- _Required work_: Transcribe the material from its first line through the line containing "pos(529,258)", and leave the pictures out of your copy.

Saved data entries
..............................

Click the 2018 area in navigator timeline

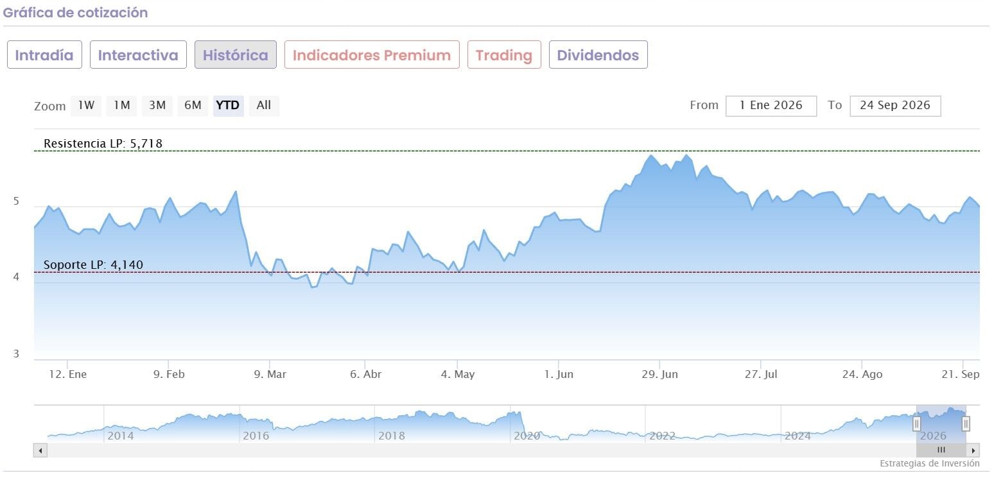click(392, 436)
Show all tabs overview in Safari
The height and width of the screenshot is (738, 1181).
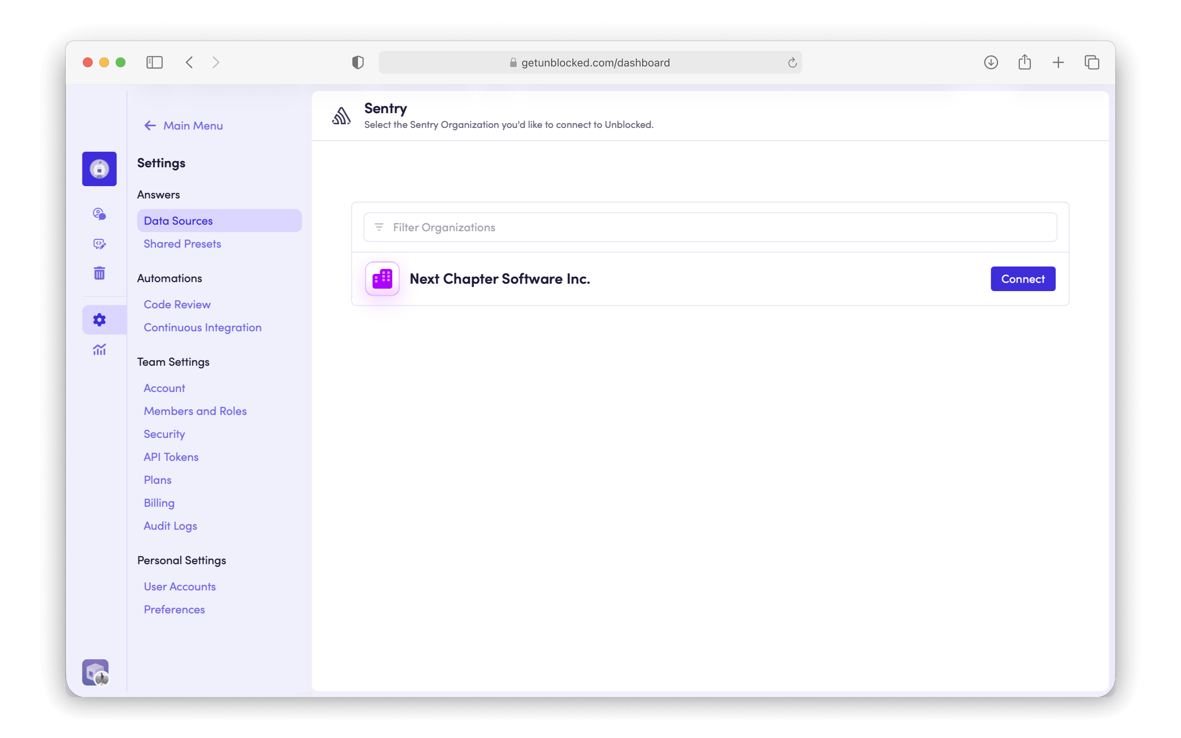pyautogui.click(x=1092, y=62)
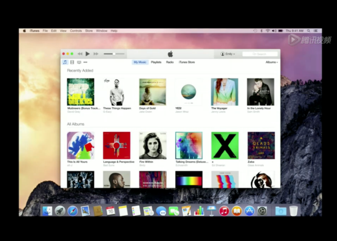337x241 pixels.
Task: Open the Albums view dropdown
Action: pos(271,62)
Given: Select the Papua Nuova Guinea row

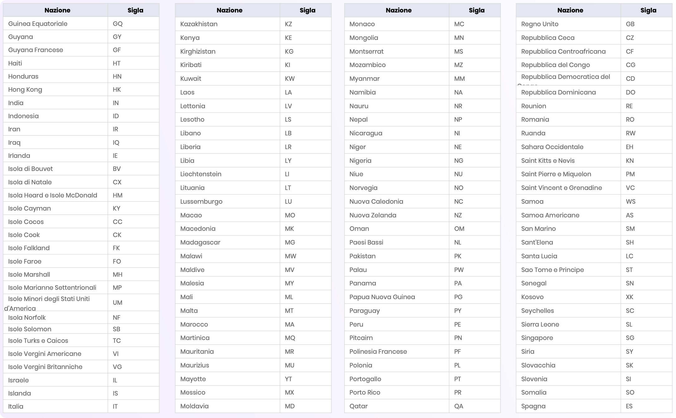Looking at the screenshot, I should click(423, 297).
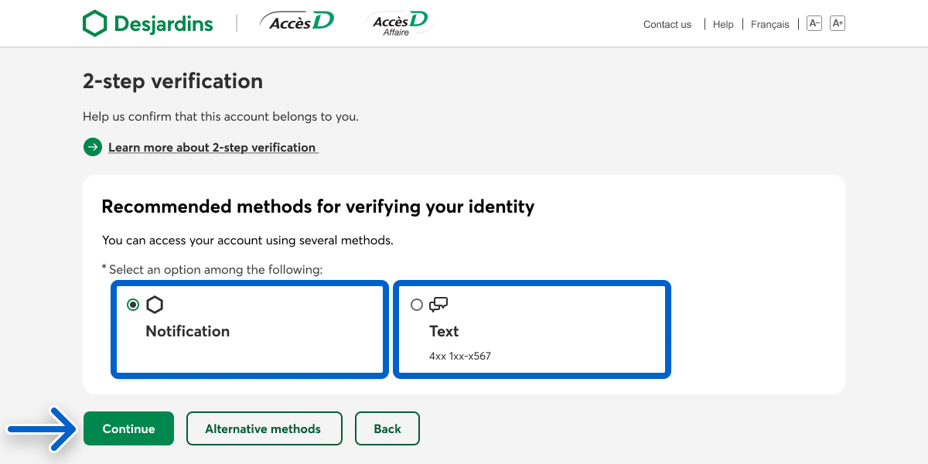Open the AccèsD logo link

coord(297,22)
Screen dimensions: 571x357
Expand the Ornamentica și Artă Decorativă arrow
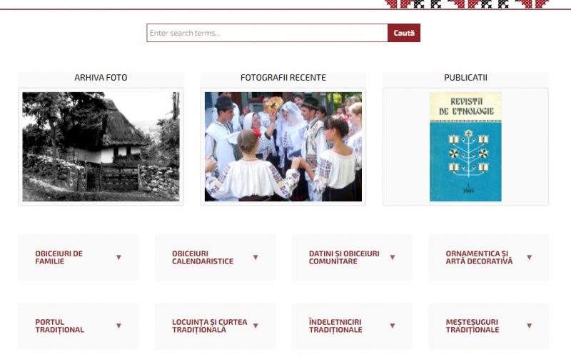pos(529,258)
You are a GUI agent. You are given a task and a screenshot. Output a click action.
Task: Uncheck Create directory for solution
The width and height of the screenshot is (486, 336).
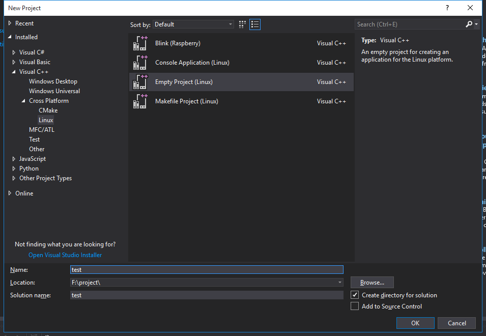(x=355, y=295)
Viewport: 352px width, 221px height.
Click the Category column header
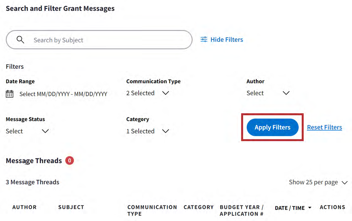pos(198,207)
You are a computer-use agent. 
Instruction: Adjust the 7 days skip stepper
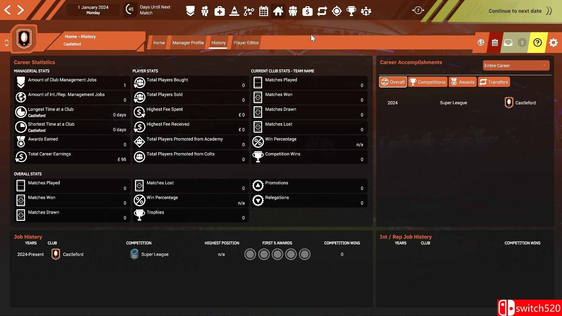[x=418, y=11]
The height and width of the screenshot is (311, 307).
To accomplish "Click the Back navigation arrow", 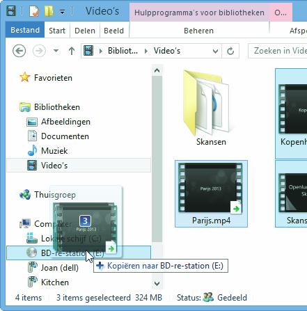I will pos(19,51).
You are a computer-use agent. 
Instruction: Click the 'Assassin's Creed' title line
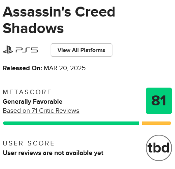(59, 12)
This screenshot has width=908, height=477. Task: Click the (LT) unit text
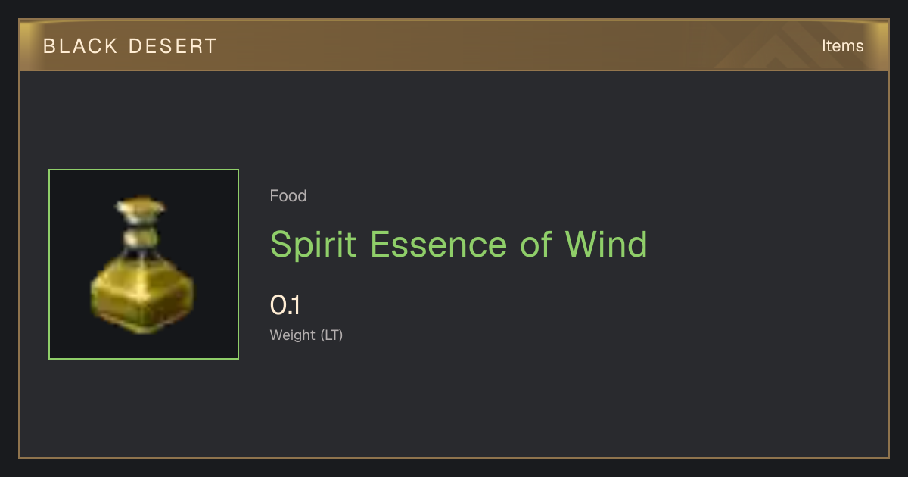331,335
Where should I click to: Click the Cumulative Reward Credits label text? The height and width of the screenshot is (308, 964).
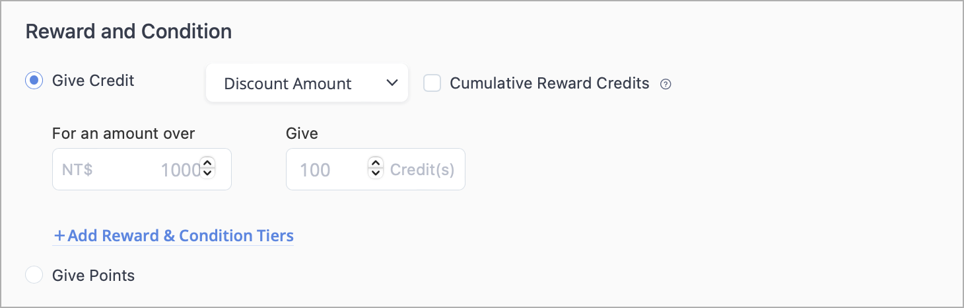549,83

..............................

- _The result_:
Click the 2018 area in navigator timeline

click(392, 436)
Show all tabs overview in Safari
The height and width of the screenshot is (738, 1181).
pyautogui.click(x=1092, y=62)
337x241 pixels.
Task: Open the Albums view dropdown
Action: pos(271,62)
Given: Select the Papua Nuova Guinea row

Looking at the screenshot, I should click(423, 297).
Open the AccèsD logo link

coord(297,22)
Screen dimensions: 571x357
Expand the Ornamentica și Artă Decorativă arrow
pos(529,258)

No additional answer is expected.